# Data supplied

────────────────

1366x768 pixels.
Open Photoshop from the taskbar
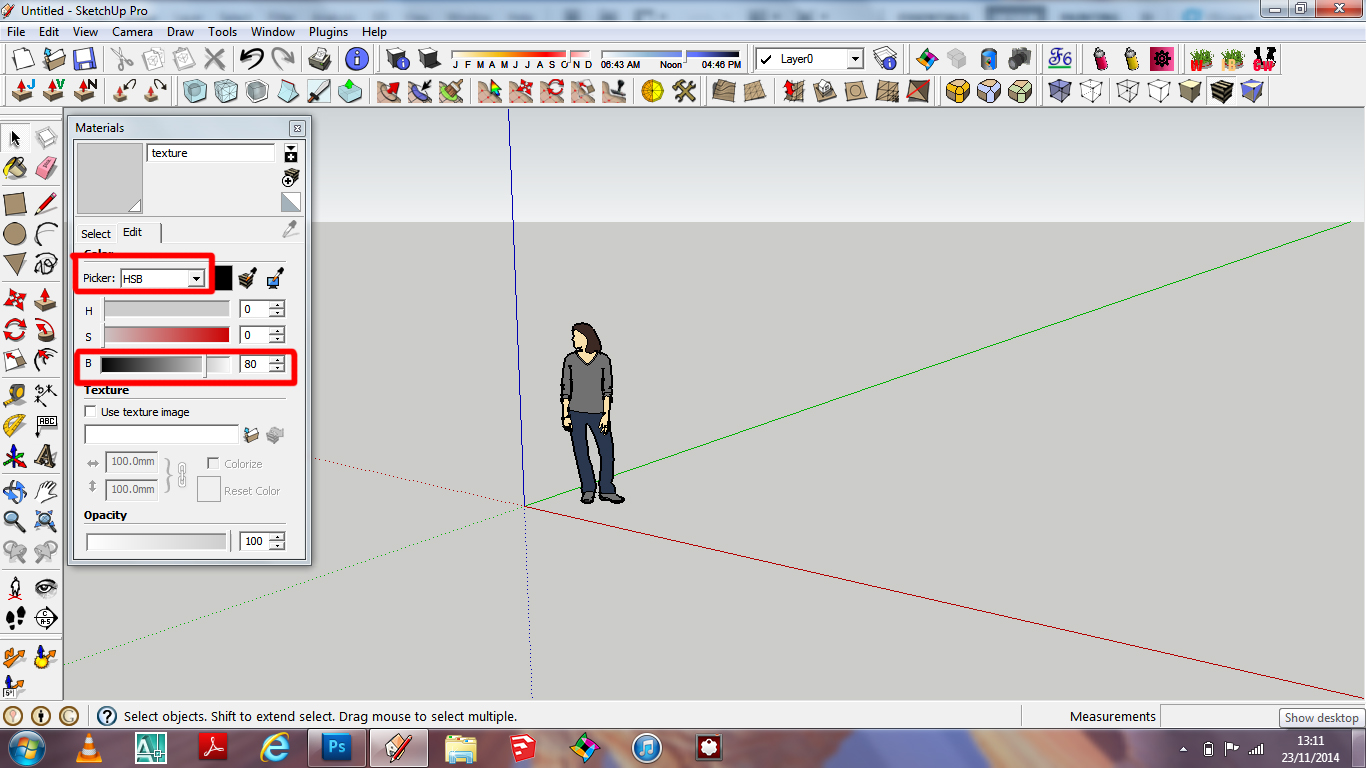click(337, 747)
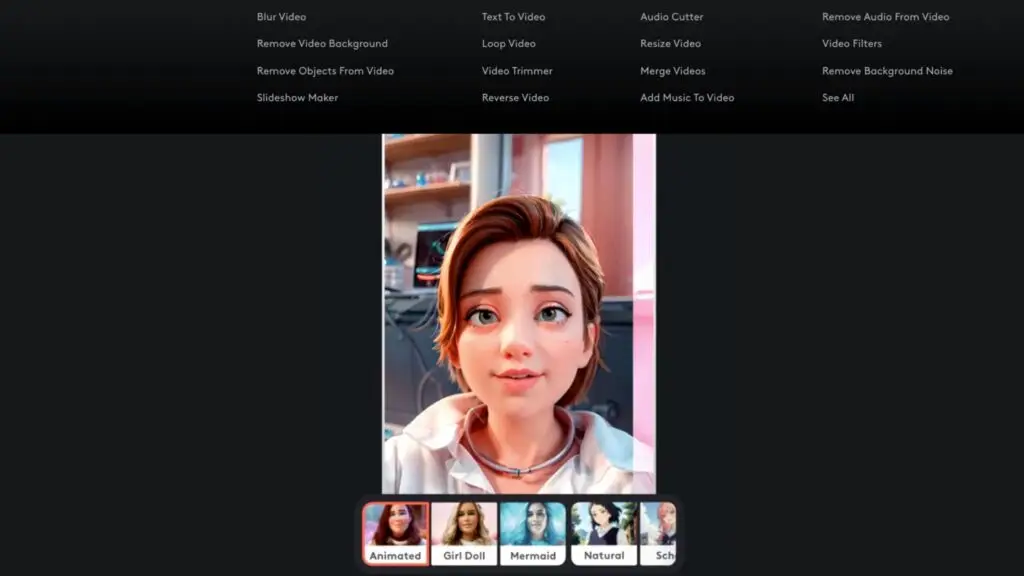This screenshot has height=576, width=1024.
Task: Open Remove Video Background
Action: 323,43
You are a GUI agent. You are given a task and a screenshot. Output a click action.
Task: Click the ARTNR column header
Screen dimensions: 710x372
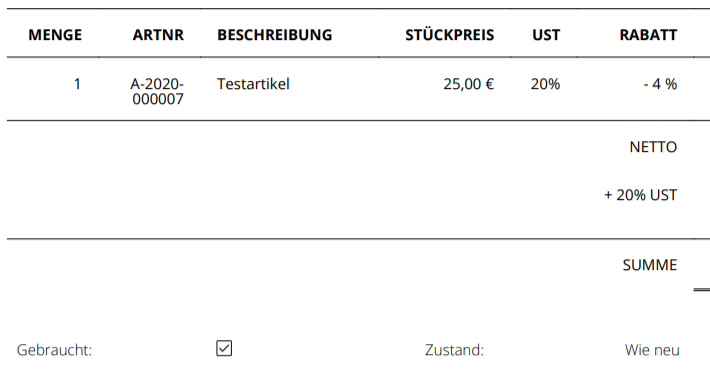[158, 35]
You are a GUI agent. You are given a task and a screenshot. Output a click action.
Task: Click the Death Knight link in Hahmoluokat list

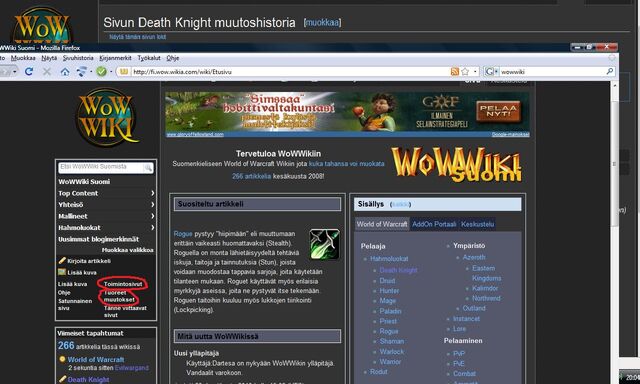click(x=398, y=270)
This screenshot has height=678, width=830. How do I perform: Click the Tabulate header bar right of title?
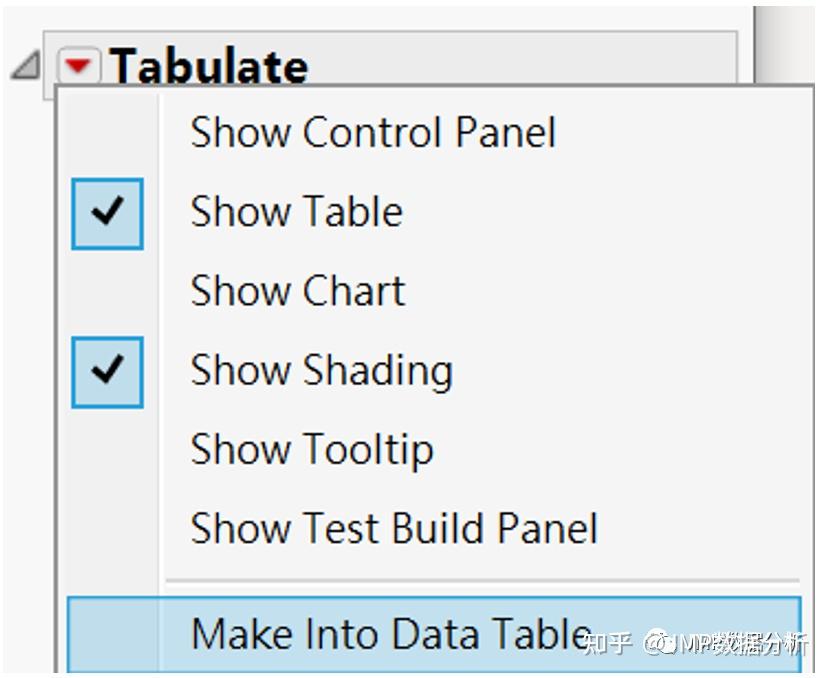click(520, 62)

────────────────

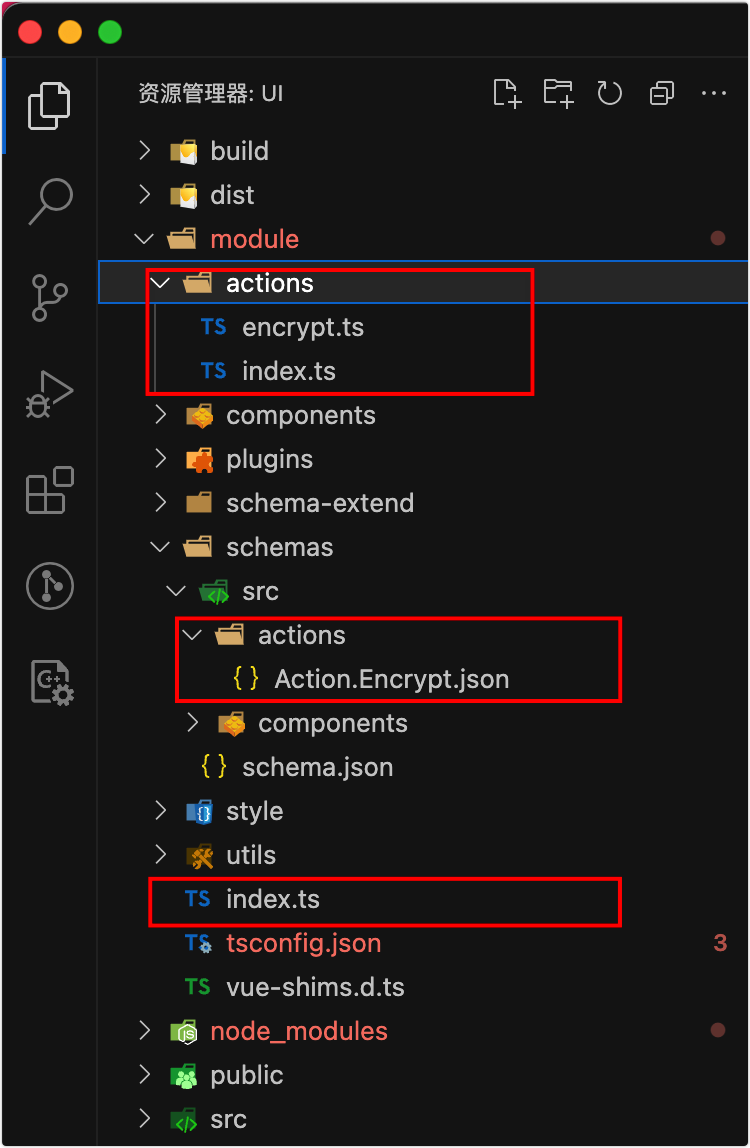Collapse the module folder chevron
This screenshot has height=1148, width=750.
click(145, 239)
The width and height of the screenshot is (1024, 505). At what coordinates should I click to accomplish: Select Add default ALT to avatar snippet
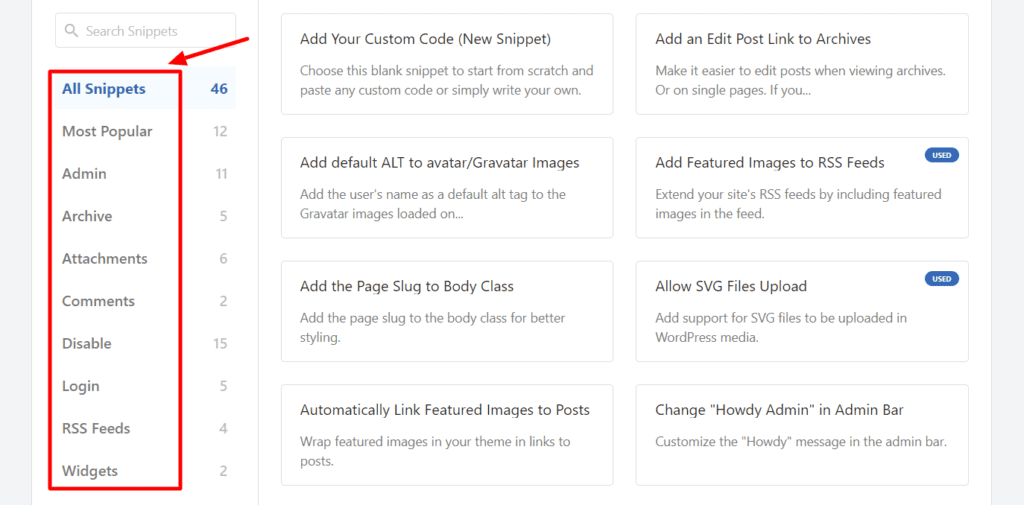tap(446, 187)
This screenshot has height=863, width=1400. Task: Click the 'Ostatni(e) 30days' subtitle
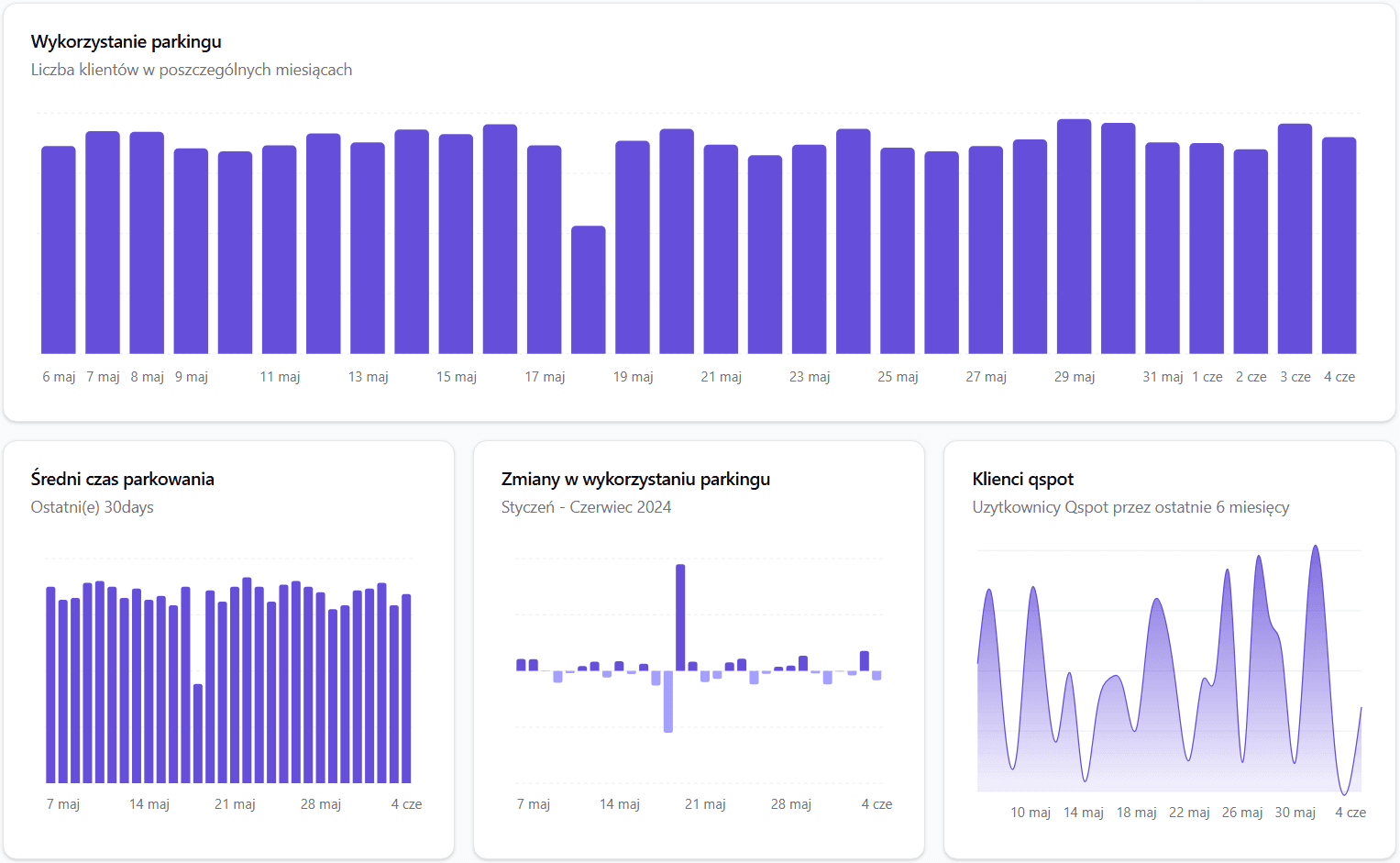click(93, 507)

────────────────

When copying from the data above, begin at the line containing "1366x768 pixels." and end at the line containing "Task: Click the ARTNR column header"; return those lines exactly and leave all pictures behind.

# Response box
1366x768 pixels.
Open Photoshop from the taskbar
click(337, 747)
This screenshot has height=576, width=1024.
Task: Open Remove Video Background
Action: 323,43
You are a GUI agent. You are given a task and a screenshot. Output a click action.
Task: Click the ARTNR column header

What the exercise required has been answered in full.